Investors’ expectations were validated as the Renminbi had climbed steadily at an annual rate of 3.4% against the dollar from August 2010 until January 2014, after being frozen from 2008 to 2010 during the peak of the financial crisis.
But recent developments have shaken the expectations. Since January 2014, in just over 60 days, the Chinese currency has weakened 2.8%. On March 15, the People’s Bank of China widened its daily trading band to 2% around the central value from the previous 1%, raising the possibility of further depreciation in the currency. Whether the currency falls further or not, these changes have raised the volatility of the currency.
The reasons for the currency fall are not far to find.
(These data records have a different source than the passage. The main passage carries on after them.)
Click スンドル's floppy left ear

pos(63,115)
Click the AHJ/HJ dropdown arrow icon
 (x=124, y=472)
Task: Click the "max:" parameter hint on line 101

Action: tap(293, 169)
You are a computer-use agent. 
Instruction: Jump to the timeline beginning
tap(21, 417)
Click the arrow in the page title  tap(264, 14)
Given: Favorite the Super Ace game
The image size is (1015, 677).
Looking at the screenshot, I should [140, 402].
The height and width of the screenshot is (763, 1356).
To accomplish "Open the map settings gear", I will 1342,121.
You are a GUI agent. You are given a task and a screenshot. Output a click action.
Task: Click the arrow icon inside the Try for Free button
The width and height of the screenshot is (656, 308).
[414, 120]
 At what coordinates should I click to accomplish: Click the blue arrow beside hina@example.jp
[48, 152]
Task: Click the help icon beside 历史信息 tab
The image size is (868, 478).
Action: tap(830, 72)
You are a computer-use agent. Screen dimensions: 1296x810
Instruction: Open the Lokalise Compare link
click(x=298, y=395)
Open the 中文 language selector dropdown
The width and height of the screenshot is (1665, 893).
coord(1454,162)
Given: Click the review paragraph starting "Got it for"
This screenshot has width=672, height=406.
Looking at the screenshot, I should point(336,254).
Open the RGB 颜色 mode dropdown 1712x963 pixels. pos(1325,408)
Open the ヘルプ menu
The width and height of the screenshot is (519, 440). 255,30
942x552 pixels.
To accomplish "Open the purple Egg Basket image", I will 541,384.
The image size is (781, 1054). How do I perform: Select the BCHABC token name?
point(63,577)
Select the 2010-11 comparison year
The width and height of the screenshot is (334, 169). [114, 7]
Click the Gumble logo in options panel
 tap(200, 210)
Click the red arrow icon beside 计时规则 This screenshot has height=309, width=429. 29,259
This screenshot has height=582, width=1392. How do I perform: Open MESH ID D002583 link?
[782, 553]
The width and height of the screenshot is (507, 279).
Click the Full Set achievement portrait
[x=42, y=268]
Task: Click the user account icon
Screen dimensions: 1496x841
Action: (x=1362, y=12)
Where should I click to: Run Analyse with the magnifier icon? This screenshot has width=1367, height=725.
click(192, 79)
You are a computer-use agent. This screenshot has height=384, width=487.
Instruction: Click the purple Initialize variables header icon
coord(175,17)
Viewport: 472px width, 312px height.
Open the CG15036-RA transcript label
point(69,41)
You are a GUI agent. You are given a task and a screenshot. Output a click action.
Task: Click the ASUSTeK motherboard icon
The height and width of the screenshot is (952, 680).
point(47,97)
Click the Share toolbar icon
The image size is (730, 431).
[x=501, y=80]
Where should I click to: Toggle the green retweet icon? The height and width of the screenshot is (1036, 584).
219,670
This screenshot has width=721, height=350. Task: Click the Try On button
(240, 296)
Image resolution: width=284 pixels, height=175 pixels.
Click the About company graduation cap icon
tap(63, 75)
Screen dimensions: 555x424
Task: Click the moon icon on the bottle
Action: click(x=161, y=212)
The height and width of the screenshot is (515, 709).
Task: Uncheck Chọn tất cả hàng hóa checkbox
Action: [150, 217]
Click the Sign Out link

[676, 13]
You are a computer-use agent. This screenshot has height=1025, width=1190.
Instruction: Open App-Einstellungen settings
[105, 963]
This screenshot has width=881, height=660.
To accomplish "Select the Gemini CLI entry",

The Chinese economy has been slowing perceptibly over the last two quarters. There are rising concerns over the significant amount of credit creation in the economy. These concerns have led to the exit of some hot money from the currency. There is also the possibility that the currency depreciation may actually be welcomed by the Chinese authorities in the face of slowing exports from China.
Whatever the reasons, the currency fall has shaken one significant support to the CNH bond market. But the surprising fact is that the CNH bond values have hardly budged in the last two months (see table below). Reflecting that, the HSBC CNH index has held steady from 107.45 at the beginning of the year to 107.81 on March 21. One reason could be that investors, particularly the private-bank investors, view the currency weakness as temporary.